Modelos de hábitat móvil para explorar efectos del cambio climático sobre áreas de distribución

Acaba de publicarse en Journal of Ecology un artículo interesante sobre los efectos del movimiento de los hábitat como consecuencia del cambio climático, y cómo estos movimientos pueden afectar a los organismos que habitan en dichos hábitat (Moving forward: insights and applications of moving-habitat models for climate change ecology; http://onlinelibrary.wiley.com/doi/10.1111/1365-2745.12724/full). El resumen dice algo así, aunque yo he moderado bastante el tono triunfalista:

Predecir y gestionar las respuestas de las especies al cambio climático es uno de los retos más importantes de nuestro tiempo. Se necesitan herramientas para abordar los problemas asociados con las nuevas condiciones climáticas,  con las nuevas interacciones bióticas y con las mayores velocidades de cambio del clima. En la publicación se presenta un modelo de hábitat móvil (MHM) espacialmente explícito y se intenta demostrar su versatilidad para abordar cuestiones críticas en la investigación del cambio climático, que incluyen dispersión en diferentes direcciones espaciales, estado de la población en relación con su estructura, interacciones interespecíficas, cambios asimétricos de rango de ocupación, efectos Allee y presencia de enfermedades infecciosas. El modelo utiliza ecuaciones integrodiferenciales para ajustar los cambios en la densidad poblacional a lo largo del tiempo en un hábitat que se está moviendo.
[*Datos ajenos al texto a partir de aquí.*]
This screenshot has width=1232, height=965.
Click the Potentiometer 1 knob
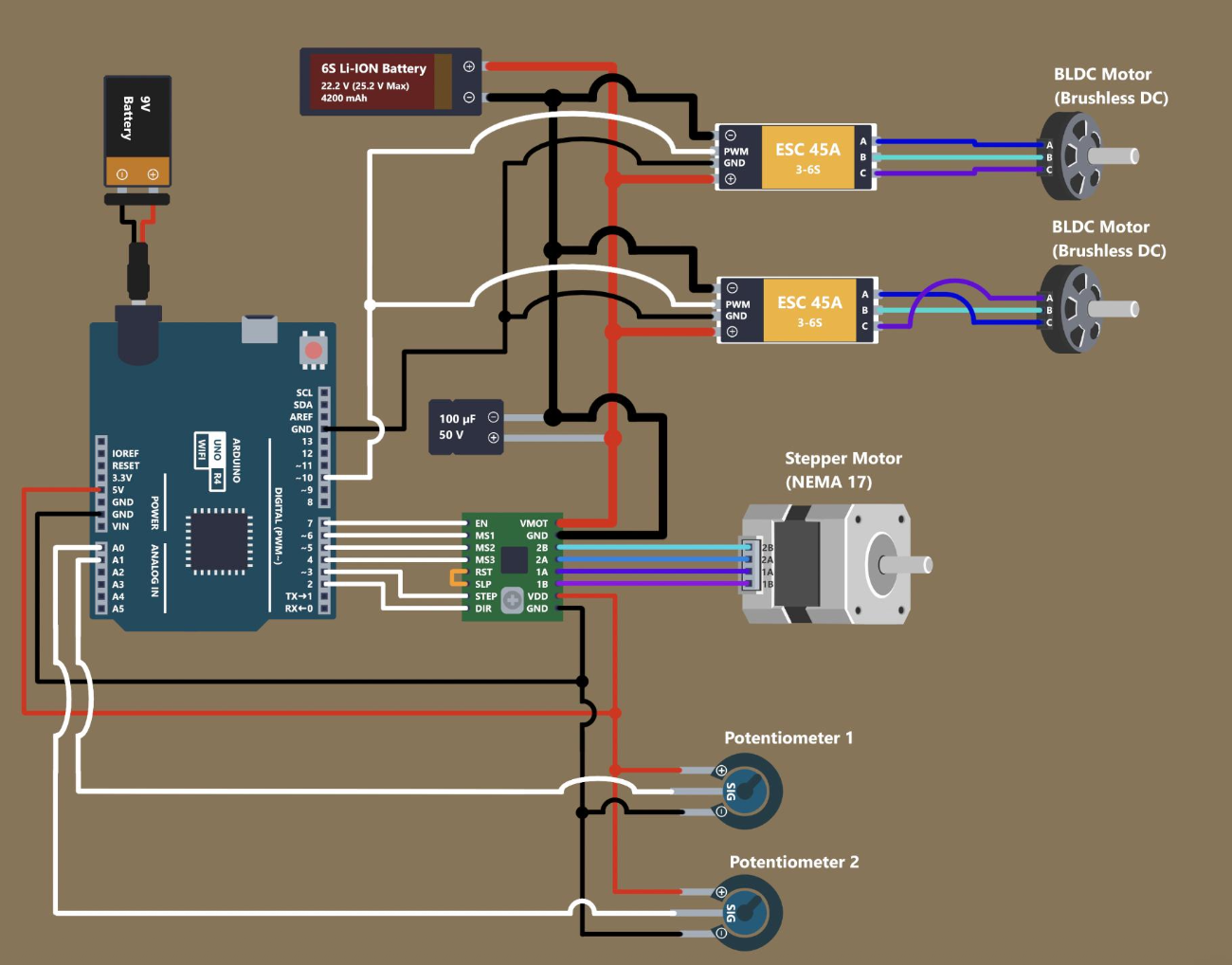pos(751,791)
El modelo es bastante flexible y puede acomodar la variación demográfica, los patrones de dispersión, las interacciones bióticas y la estocasticidad en la velocidad del cambio climático. El modelo proporciona una comprensión mecanicista general de los procesos ecológicos subyacentes que hacen funcionar el sistema examinado. Los datos de campo se pueden incorporar fácilmente en el modelo para obtener información sobre poblaciones específicas de interés y, según se dice, justificar las decisiones de gestión que se deriven de los resultados. Se argumenta que los modelos de hábitat móvil combinan en un marco único teoría ecológica, modelado basado en datos (o empírico) y apoyo a la decisión de conservación. Su capacidad para generar hipótesis comprobables, incorporar datos y proponer prácticas de gestión supuestamente mejores sugiere que estos modelos pueden representar un marco de trabajo valioso para los biólogos del cambio climático.
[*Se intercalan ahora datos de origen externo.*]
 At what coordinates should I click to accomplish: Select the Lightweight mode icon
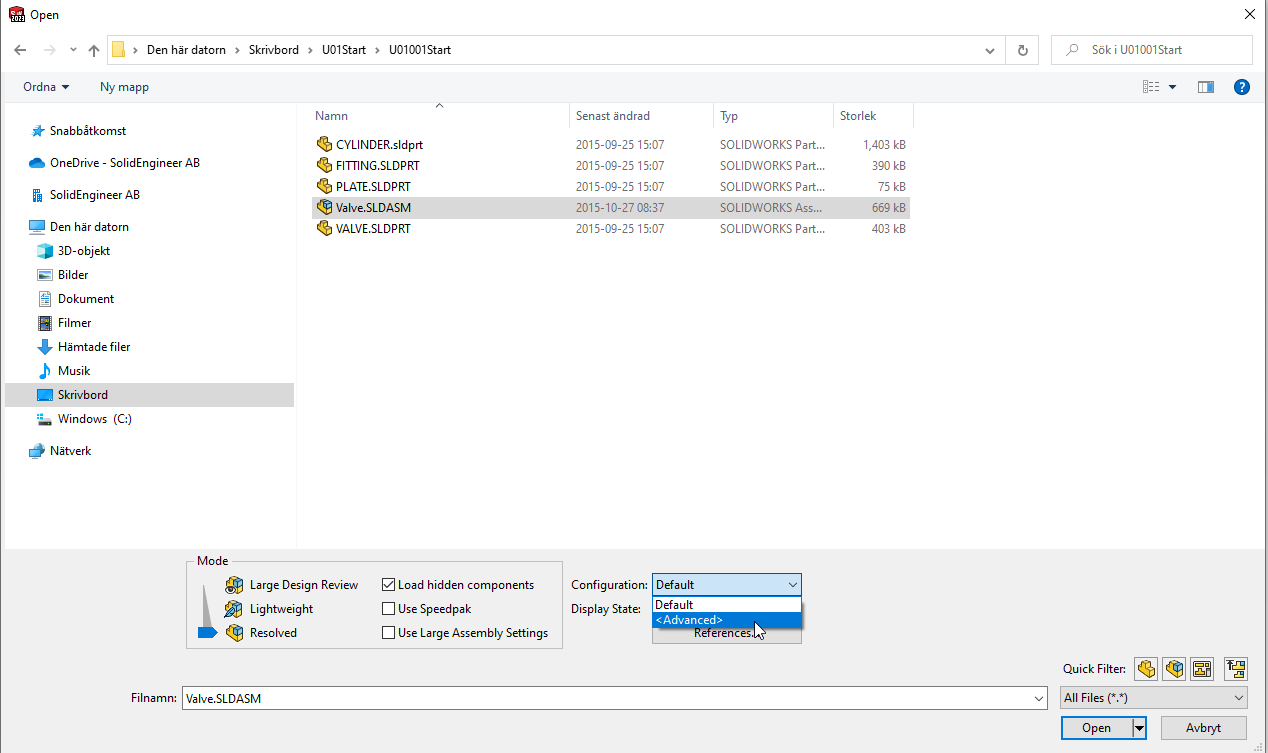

Creo que es un trabajo interesante. Sin embargo, me temo que adolece de la misma debilidad de base que la mayor parte, si no todos, los trabajos basados en modelos de distribución:  mientras no incorporen los rasgos de historia natural de cada una de las especies afectadas, el poder predictivo real seguirá siendo modesto. Y conocer dichos detalles es tarea que solo puede hacer con eficacia un buen biólogo de campo con amplia experiencia, no un modelador.